Sam and Alice are still nobles.

*Sam, prince of Florin, and Alice, duchess of Guilder, are nobles of Sylvania.*

Sam and possibly Alice are, as of Tuesday, nobles.

How much of this can we do with mathematical expressions?

*Three plus four is seven*.

*Three plus lovely four is seven.*

Three plus four is still seven.

Three, square root of nine, plus four, half of eight, are seven.

Three and possibly four are, as of Tuesday, seven.

These are not impossible, but at best they sound jocular. The additions are not math; they’re intrusions of ordinary English.

There’s also the complication that mathematical *plus* and *minus* can be unary: you can say *Minus three plus four is one*. You can have a conjunction beginning a sentence (*And the Lord said to Moses*…), but that’s not how *minus* is working here; it’s obviously a modifier for *three*.

Not to belabor the obvious, but many of the basic things we can do with a sentence don’t really work in mathematics. You can’t really put a mathematical expression in the past tense, or use the present perfect, or use pronouns, or passivize, or insert a relative clause, or nominalize, or cleft, or topicalize.

And all this is looking at a very basic expression that probably did arise out of normal syntax. It’s even harder to apply our notions of normal English syntax to something like

*x equals minus b plus or minus square root of b squared minus four a c over two a.*

or

*e to the i n equals cosine of n plus i times sine of n.*

I’ve gone into this much detail to convince you (and myself) that ordinary English syntax doesn’t really explain mathematical expressions. I hope my conclusion doesn’t shock or appall you: mathematical expressions *don’t* follow English syntactic rules; they follow mathematical rules.

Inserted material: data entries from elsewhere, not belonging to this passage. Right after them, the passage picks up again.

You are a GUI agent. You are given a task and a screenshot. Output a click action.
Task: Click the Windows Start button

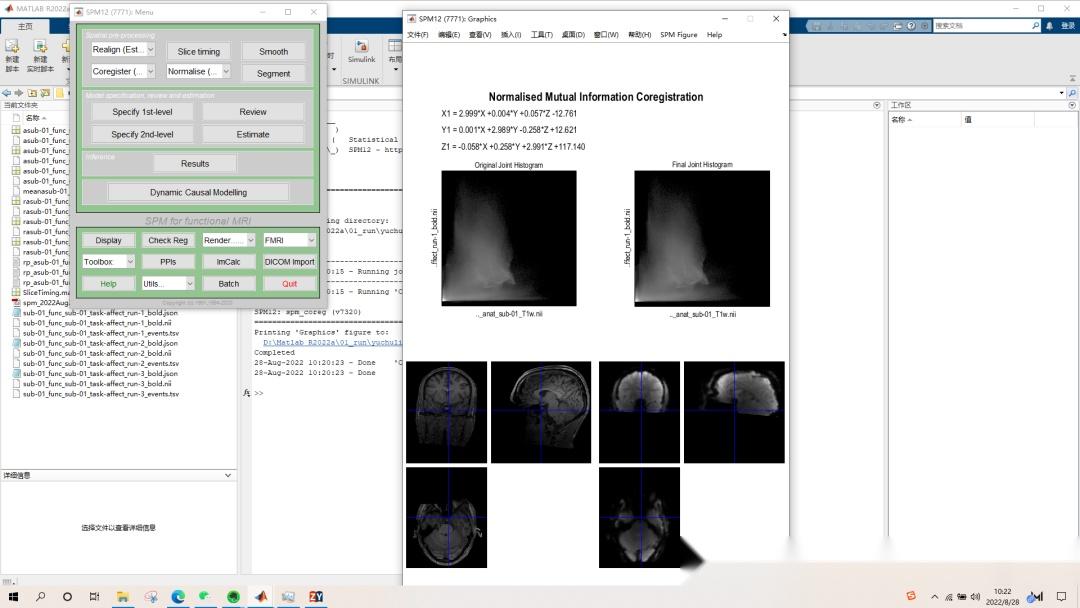click(14, 596)
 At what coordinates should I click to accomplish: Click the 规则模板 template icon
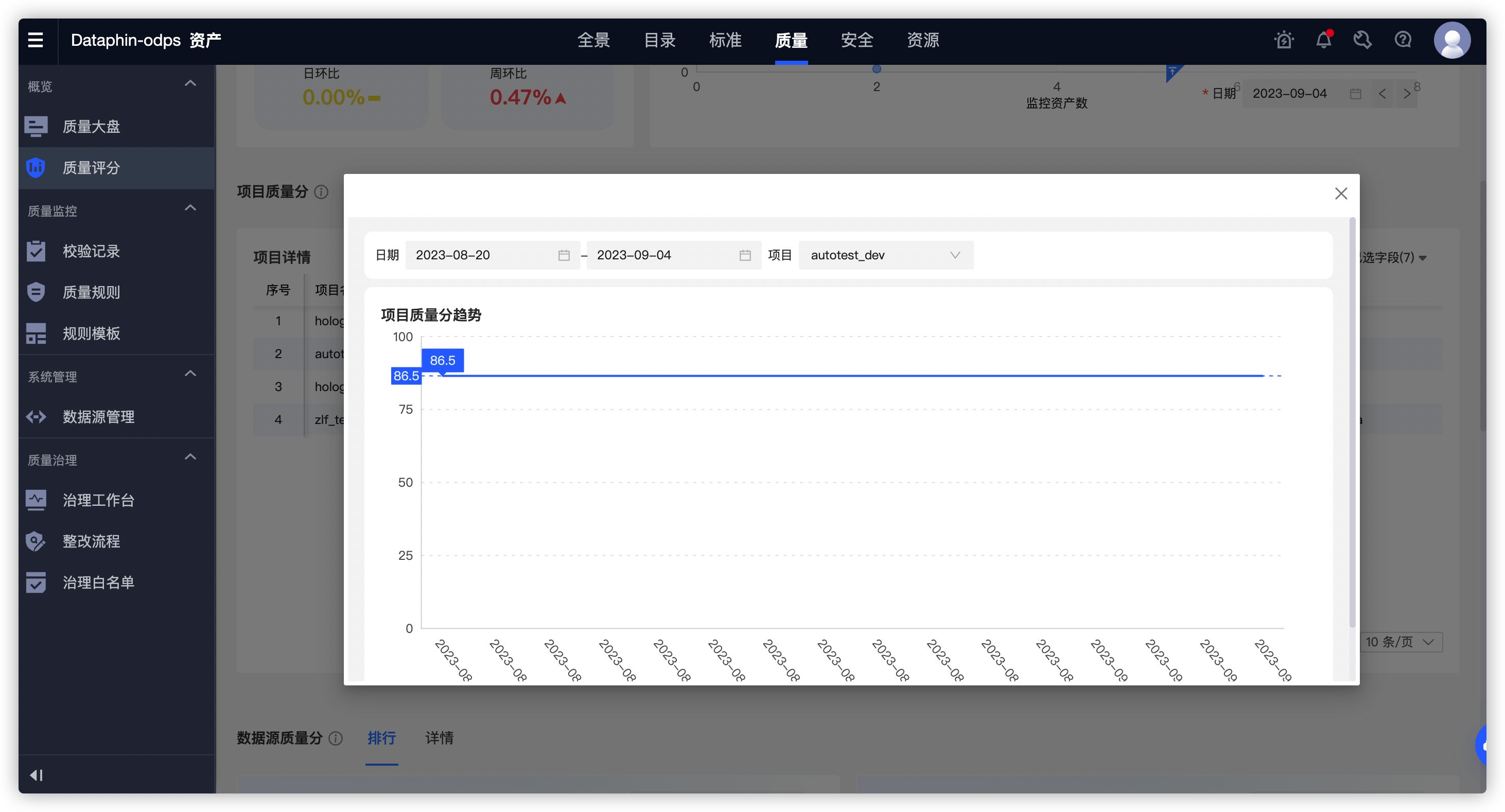36,333
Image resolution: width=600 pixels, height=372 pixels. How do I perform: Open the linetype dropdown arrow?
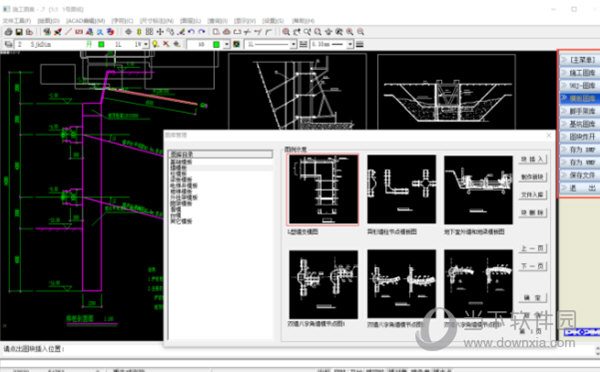coord(293,44)
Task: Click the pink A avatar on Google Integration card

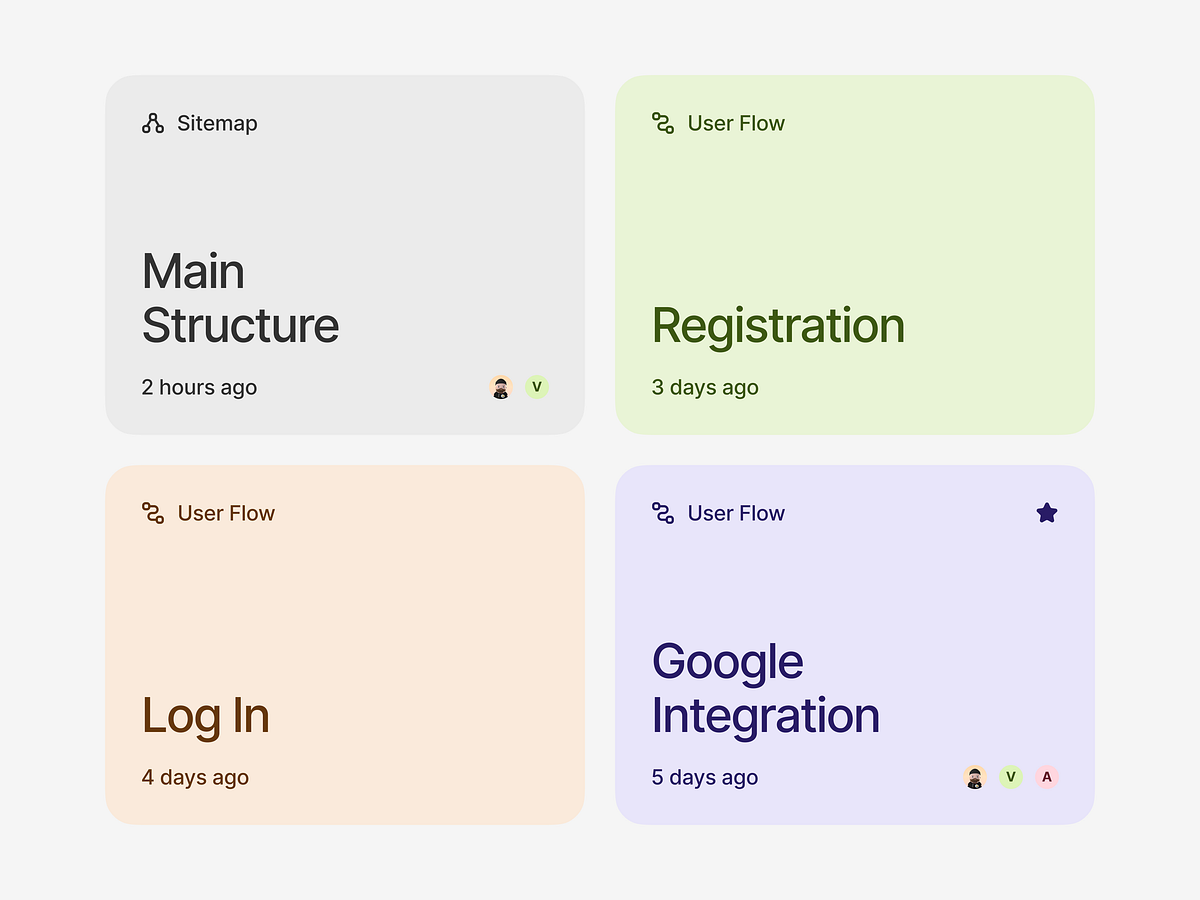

Now, maybe you could shoehorn the quadratic formula or Euler’s formula into the syntactic framework of your choice. I will bet you, however, that you’ll end up with a pile of very idiosyncratic special rules and special syntactic categories, and a bunch of ad hoc exclusions of normal English rules.

And there’s an alternative formulation that would end up far simpler than that: mathematical expressions have *their own cross-linguistic syntax*, based on their written form, and languages have *conventions on how to say them aloud*.

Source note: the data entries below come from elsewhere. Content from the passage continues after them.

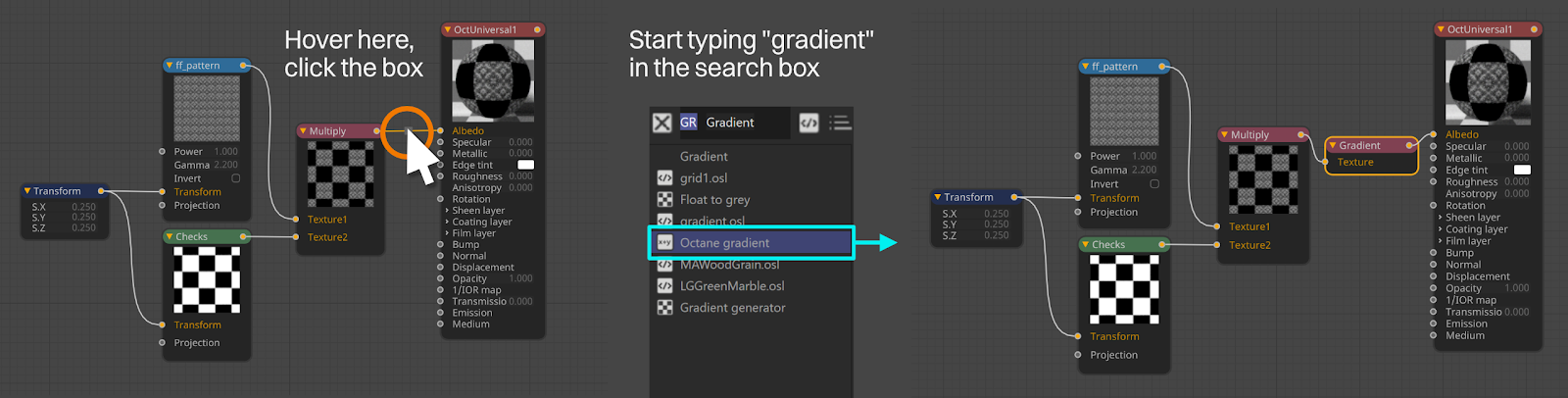This screenshot has width=1568, height=398.
Task: Click checker icon next to Float to grey
Action: [664, 200]
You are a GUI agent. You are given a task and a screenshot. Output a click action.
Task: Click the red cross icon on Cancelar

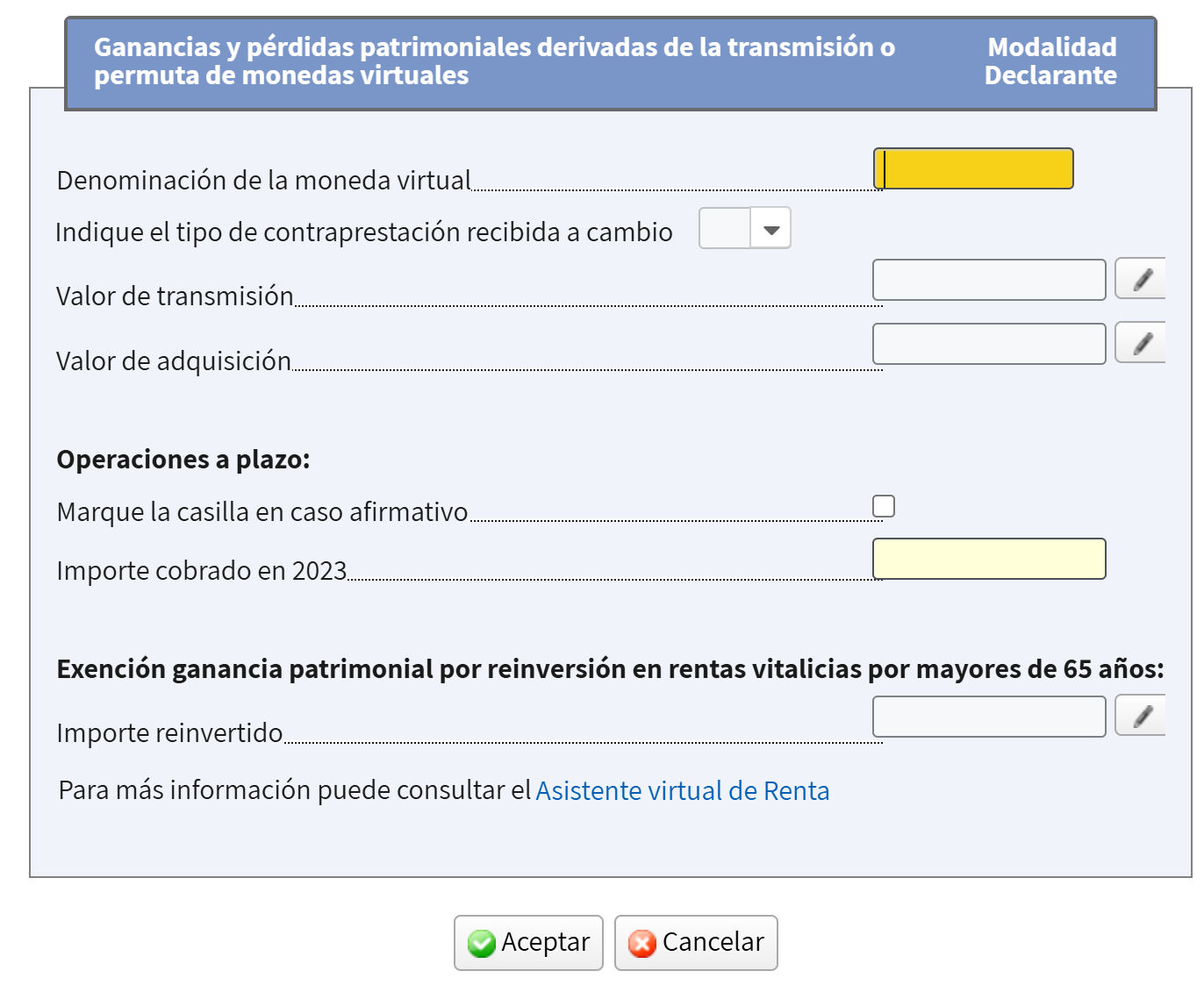(642, 944)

I don’t think this is terribly surprising… it’s like discovering that the Russian of Tolstoy’s War and Peace contains a number of passages which are written in the Roman alphabet and don’t follow ordinary Russian syntax. Is this a revolutionary discovery about weird undercurrents of Russian? No, it’s just that Tolstoy included quite a bit of French in the text. Similarly, English sentences can have embedded mathematics.

Still, I hadn’t thought about it this way, and I find it interesting that a pretty ordinary part of English turns out to be, well, not really English at all.

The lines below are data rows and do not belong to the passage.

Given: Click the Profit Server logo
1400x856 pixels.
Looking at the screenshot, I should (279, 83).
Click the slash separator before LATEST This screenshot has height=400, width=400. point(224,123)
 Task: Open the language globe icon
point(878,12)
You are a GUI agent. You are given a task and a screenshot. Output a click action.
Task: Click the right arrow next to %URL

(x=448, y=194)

Now, for historical and practical reasons, there’s a certain overlap, especially with basic arithmetic. People undoubtedly said “Two and two are four” (or “twá and twá sind féower”) long before international mathematics was formalized. So these behave more like ordinary English than the quadratic formula does.

Plus, the conventions for speaking math out loud were, of course, invented by speakers of the language out of existing (or newly borrowed) words, and follow ordinary language conventions– where possible. So you can read cos (2*θ*) as “cosine of two times theta”. On the other hand you can just read it as “cos two theta”, which probably has no non-math analogue in English.

(I should add that programmers are very familiar with the idea that math expressions have a particular syntax. They don’t bother with linguistic categories at all; they define their own, such as *operators, variables, constants, functions, *and* statements*.)